Is objectivity a rhetorical trick? I find Kinsley's note, that "most reporters work hard to be objective and the best come very close," good enough for me. Having a report presented AS IF it were being delivered by some detached Martian may be the best we can hope for when we go looking for the truth of a matter. And hey, marketing trick or not, even a failed attempt at objectivity works for me better than relying on Rush Limbaugh or the Daily Show to tell me what's happening in the world.

Okay, I may be part of an incredibly shrinking demographic, but I'm pretty sure I will always be seeking out whatever news medium (in my opinion) does the right thing.
So there!

But then, Rick is part of a shrinking demographic - "folks who want to become familiar with a story without the filter of a reporter's point of view."

What demographic has Joe Klein set out to capture, unleashing Lou Dobbs?

As Tim Grieve points out here, a March 28 Public Opinion Strategies poll says we're split just about evenly - half of Americans think immigration is an economic benefit and half think it is an economic threat.
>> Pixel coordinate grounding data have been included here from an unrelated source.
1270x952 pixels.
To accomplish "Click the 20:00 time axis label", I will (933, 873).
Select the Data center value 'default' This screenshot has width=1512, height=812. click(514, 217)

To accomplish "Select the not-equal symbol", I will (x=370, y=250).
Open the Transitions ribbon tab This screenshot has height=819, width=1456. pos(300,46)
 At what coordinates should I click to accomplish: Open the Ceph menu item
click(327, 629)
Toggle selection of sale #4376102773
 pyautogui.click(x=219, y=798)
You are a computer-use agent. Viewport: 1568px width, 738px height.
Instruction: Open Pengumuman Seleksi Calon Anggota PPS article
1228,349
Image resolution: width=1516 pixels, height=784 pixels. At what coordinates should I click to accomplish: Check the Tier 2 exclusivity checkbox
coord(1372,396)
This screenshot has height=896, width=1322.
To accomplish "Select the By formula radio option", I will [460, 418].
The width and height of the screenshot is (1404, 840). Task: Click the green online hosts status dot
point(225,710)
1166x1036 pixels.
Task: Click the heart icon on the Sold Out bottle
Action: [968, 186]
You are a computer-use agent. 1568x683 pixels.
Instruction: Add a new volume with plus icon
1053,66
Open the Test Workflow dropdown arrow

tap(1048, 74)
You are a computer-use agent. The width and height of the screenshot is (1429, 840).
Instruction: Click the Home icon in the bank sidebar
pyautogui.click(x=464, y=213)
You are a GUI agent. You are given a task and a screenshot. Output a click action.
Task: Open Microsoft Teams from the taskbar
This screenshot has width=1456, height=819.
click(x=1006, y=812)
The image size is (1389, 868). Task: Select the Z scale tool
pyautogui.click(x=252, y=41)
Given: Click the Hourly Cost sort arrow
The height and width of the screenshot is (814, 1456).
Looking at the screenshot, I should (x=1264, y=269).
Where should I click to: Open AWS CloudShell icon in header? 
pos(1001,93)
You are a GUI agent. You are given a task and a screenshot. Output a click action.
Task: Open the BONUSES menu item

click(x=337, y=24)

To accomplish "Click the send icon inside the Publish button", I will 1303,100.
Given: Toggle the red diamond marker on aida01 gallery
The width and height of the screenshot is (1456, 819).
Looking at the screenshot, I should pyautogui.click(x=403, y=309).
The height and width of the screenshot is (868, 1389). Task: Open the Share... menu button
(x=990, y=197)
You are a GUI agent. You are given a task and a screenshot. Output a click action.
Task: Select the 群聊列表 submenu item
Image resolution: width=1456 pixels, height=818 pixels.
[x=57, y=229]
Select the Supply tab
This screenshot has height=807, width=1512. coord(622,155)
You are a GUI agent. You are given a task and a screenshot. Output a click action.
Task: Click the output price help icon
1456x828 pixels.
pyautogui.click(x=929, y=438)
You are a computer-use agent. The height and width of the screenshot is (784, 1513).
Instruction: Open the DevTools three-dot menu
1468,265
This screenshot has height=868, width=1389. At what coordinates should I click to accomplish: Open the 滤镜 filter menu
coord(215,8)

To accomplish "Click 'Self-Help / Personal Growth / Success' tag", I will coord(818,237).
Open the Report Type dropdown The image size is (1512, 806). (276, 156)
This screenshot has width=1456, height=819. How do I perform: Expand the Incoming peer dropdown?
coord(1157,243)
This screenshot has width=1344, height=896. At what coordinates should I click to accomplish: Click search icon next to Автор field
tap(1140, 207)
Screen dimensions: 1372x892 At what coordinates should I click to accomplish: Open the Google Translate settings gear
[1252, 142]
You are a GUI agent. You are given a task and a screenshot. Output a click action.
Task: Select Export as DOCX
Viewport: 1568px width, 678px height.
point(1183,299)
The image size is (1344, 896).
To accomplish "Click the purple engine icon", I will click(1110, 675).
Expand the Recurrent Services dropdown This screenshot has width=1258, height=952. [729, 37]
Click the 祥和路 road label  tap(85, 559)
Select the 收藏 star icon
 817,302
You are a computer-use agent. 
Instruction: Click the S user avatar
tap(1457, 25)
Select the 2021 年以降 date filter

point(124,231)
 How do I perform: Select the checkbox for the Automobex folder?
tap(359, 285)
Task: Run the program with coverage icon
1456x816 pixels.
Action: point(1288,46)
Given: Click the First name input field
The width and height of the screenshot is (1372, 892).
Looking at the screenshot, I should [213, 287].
Republicans poll about the same as Democrats on seeing immigration and immigrants as a danger. Is it a "serious problem?" Another poll shifts there to Republicans.

Grieve thinks the issue is split on class lines - "Working-class Americans, who find their factory wages or their service sector jobs undercut by new arrivals to the country, see a problem. White-collar Americans, who benefit from the illegal immigrants who accept minimum wages to build their houses, clean their cars and wash their dishes, see immigration as a boon."

If so, CNN is fanning class warfare, of a sort. Unless they're playing with the Tom Tancredo take on it all, which sounds a lot like white supremacy crap - "You have to understand there is a bigger issue here. Who are we? Do we have an understanding of what it means to be an American, even if we are Hispanic or Italian or Jewish or black or white or Hungarian by ancestry? Is there something we can all hang on to? Are there things that will bind us together as Americans?" Well, that what he said to Grieve.

Dobbs and his enabler Klein may be digging a deeper hole than Rick, the News Guy in Atlanta, sets out here.

But what is the press supposed to do? And for whom?